The NBA is weird. President of Basketball Operations Neil Olshey completed a trade yesterday that improved the team the Blazers are chasing for the final playoff seed. The trade, quite probably, also made the Blazers worse in the short term. Essentially, Olshey punted on the season in exchange for a draft pick and some salary cap relief this summer.
Despite the tacit admission that the front office has already moved past the 2016-17 season, the players still have to go through the motions of the last two months of the season.

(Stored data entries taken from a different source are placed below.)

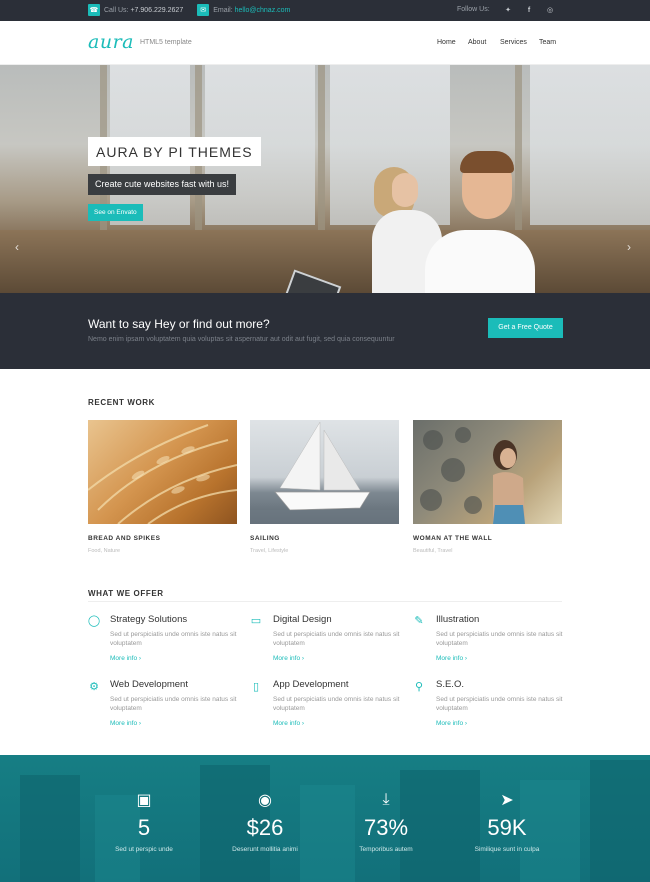  What do you see at coordinates (126, 594) in the screenshot?
I see `what-we-offer-title: WHAT WE OFFER` at bounding box center [126, 594].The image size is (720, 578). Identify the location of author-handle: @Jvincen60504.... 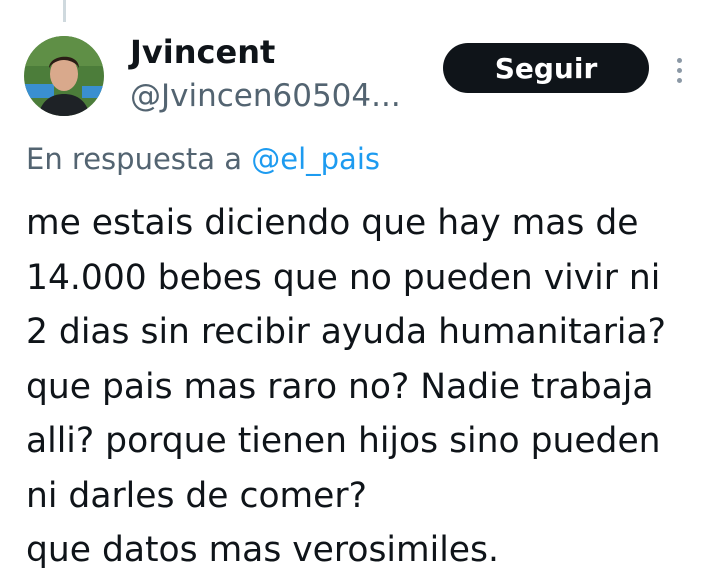
(275, 96).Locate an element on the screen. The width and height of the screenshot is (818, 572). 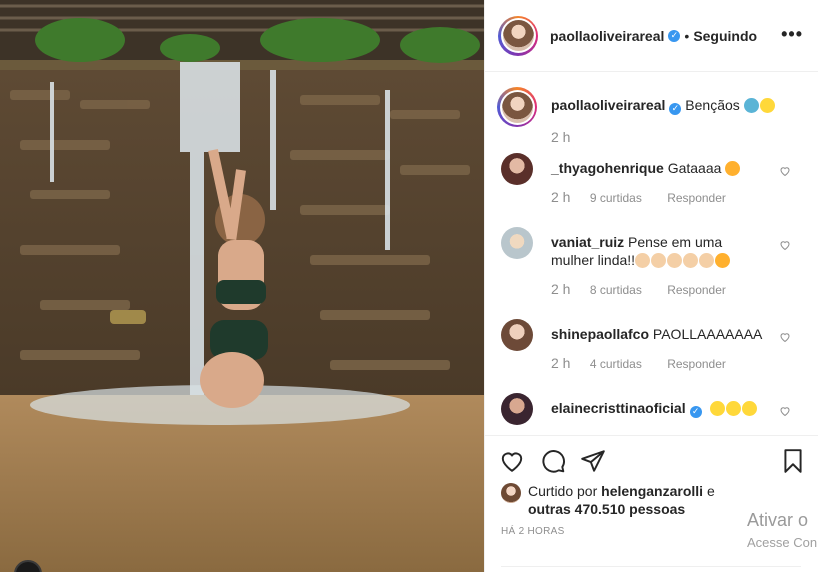
liked-by-conj: e is located at coordinates (710, 491).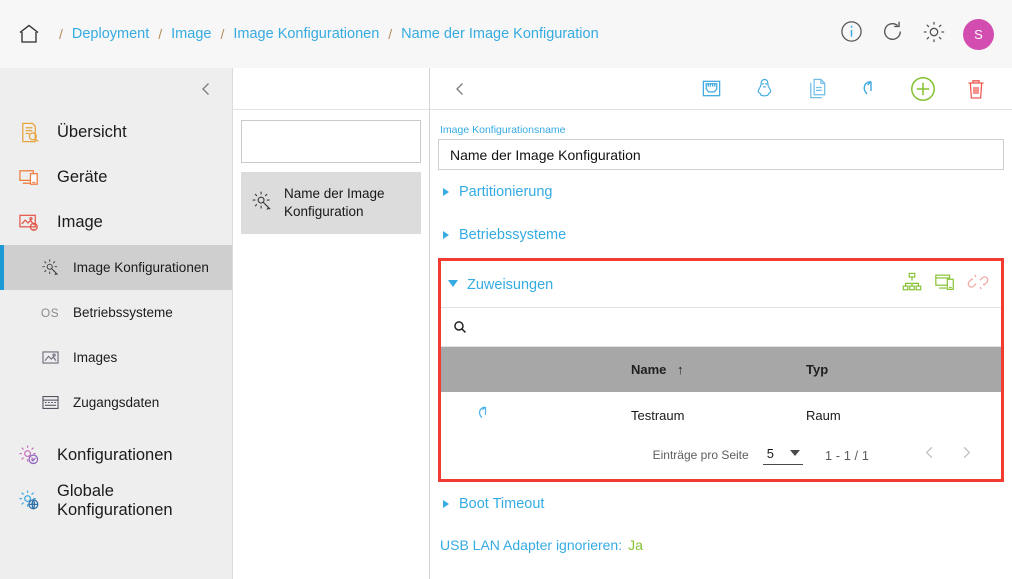  Describe the element at coordinates (718, 370) in the screenshot. I see `column-header-name: Name ↑` at that location.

Accordingly, tonight’s game was almost unbearably ugly at times. The Blazers often did look like a team that was going through the motions, lacking focus on offense late in the game and any kind of intensity on defense. Despite some excellent early game flow offense, the second offense was muddled with errors, including three (seriously?) shot clock violations. The Blazers three true big men (Noah Vonleh, Leonard, and Davis) combined for 17 fouls trying to compensate for the turnstile defense on the perimeter. If not for a solid run in the second quarter and ice cold shooting from the Hawks, the outcome of this game never would have been in doubt.
Basically, tonight’s game looked like the typical 2016-17 Blazers with some poor shooting and extra fouls added. Now everyone’s attention will shift to Nurkic: Can he fix these problems? The honest answer is probably not. At least in the short term. But he might help.
Nurkic’s potential defensive impact has been lauded as exactly what the Blazers need, but the reality is that Portland plays their best defense when all five guys are flying around on the perimeter aggressively trapping and switching as needed. The brief chaos that Davis and Aminu, playing Center and Power Forward, caused in the first half tonight acts as a perfect example.
As a near 300-pounder, Nurkic will not fill the role of aggressively trapping big man. Rather, he’ll be closer to a Leonard or Robin Lopez type who needs to hang back and cut off opponents as they venture through the mid-range toward the basket. The problem is that that style of defense doesn’t work with Portland’s current personnel. For example, in tonight’s game when Leonard did challenge in the mid-range Dwight Howard roasted the Blazers when help defense failed to rotate to compensate for Leonard’s position. It’s possible that Nurkic will become a plus defender for the Blazers, but he’s either going to need to transform into the second coming of Hakeem Olajuwon, or his teammates are going to need to get better at denying penetration and at recognizing secondary help rotations.
The Blazers offensive weaknesses were also on display tonight. The Hawks effectively stifled Lillard and McCollum, forcing them both into awkward shots on many occasions. When this happens the Blazers don’t have a reliable third option so they usually play a “hot hand” approach. Tonight Harkless and Aminu filled that role. Both players hit multiple 3-pointers in the early going to help the Blazers build a lead. But both players also became unreliable down the stretch - Aminu went only 1-for-6 on triples after his hot start, for instance.
If Nurkic can develop a reliable low post game it will add an additional element to the Blazers’ offense that can reliably take some pressure off Lillard and McCollum. Right now the Blazers are living off hot shooting from secondary players and in many games those shots dry up. A player who can consistently manufacture his own scoring on the interior would diversify the offense and reduce the need to rely on the erratic supporting cast.
In the end, Nurkic’s addition will not save the 2016-17 season for the Blazers. Tonight’s loss to the Hawks, once again, exposed the team’s fundamental flaws and made it clear that they are not competitive as currently constructed. The ongoing question over the last 27 games is whether or not Nurkic will be able to help fix those flaws in the future.